Friday of the Fifth Week of Lent


March 31th, 2023

Call to Action: 82

82. We call upon provincial and territorial governments, in collaboration with Survivors and their organizations, and other parties to the Settlement Agreement, to commission and install a publicly accessible, highly visible, Residential Schools Monument in each capital city to honour Survivors and all the children who were lost to their families and communities.


Suggestions for Almsgiving


The 2023 Lenten Calendar is a project of CTA's Indigenous Solidarity Collective, a working group that addresses the Catholic Church's historical and current role in colonialization. To support more projects from working groups like this one, please consider making a contribution!

Friday, Mar. 31, 2023

Commemoration

Call To Action's 2023 Lenten Calendar is a collaboration between the Indigenous Solidarity Collective and Anti-Racism Team (ART). This calendar provides more than 40 days of prayer and study to lead members into action and solidarity with Indigenous communities. For holy days and Sundays during Lent, we'll publish a reflection from an ART or Indigenous Solidarity Collective member on why we're committed to undoing racism and Indigenous oppression in our own communities and biases and what it means to do this work as Catholics. Following each meditation or reflection, we will feature a call to action from the Truth and Reconciliation Commission of Canada.

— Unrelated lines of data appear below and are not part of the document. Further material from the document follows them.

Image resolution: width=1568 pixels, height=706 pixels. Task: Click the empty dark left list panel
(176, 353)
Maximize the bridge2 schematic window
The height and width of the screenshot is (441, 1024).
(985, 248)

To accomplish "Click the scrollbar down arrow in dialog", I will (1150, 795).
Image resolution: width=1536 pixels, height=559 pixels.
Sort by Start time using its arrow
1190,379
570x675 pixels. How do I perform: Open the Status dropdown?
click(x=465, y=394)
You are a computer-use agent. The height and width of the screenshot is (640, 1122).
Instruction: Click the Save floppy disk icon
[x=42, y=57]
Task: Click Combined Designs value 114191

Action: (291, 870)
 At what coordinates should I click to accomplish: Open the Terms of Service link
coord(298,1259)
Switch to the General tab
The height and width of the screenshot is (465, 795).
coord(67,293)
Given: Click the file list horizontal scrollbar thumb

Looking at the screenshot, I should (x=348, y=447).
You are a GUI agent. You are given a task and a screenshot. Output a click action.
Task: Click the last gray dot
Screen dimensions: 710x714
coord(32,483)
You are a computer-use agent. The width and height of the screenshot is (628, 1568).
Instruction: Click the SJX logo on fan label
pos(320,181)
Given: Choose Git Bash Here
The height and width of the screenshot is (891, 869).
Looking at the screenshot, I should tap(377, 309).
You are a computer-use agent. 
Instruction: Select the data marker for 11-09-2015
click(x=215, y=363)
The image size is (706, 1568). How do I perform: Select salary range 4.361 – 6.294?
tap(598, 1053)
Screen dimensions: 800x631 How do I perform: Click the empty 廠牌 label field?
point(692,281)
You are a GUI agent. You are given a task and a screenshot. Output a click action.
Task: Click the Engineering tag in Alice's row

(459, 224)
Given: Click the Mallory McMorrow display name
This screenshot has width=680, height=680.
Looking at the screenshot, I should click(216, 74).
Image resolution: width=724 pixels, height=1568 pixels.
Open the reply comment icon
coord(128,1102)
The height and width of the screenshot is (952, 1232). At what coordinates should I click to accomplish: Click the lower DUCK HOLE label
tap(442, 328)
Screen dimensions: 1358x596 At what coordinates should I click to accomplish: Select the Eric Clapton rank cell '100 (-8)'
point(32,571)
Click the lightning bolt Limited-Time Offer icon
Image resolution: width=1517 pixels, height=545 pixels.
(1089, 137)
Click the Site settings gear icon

Our calls to action this week are focused on commemoration, and today's call to action requests for monuments to be erected in every Canadian city where a residential school once stood. These monuments serve as a way to collectively preserve, remember, and honor a history that for too long has been ignored.

When I think of commemoration today, I'm drawn to the words of Jewish scholar Laura Levitt, whose work engages in Holocaust memory, intergenerational trauma, and sexual violence. In her recent work, Levitt turns her attention to everyday objects—clothes and accessories, books and knick-knacks—brushed with violence; objects that once belonged to the survivor. These objects hold meaning because they "testify to the fact that these events are not a figment of the imagination."

Whether in the form of a large monument or a personal item, material commemoration serves as a testimony. Today, let us ask: How do we engage, hold, and listen to the testimonies found within such objects? What objects are your testimony?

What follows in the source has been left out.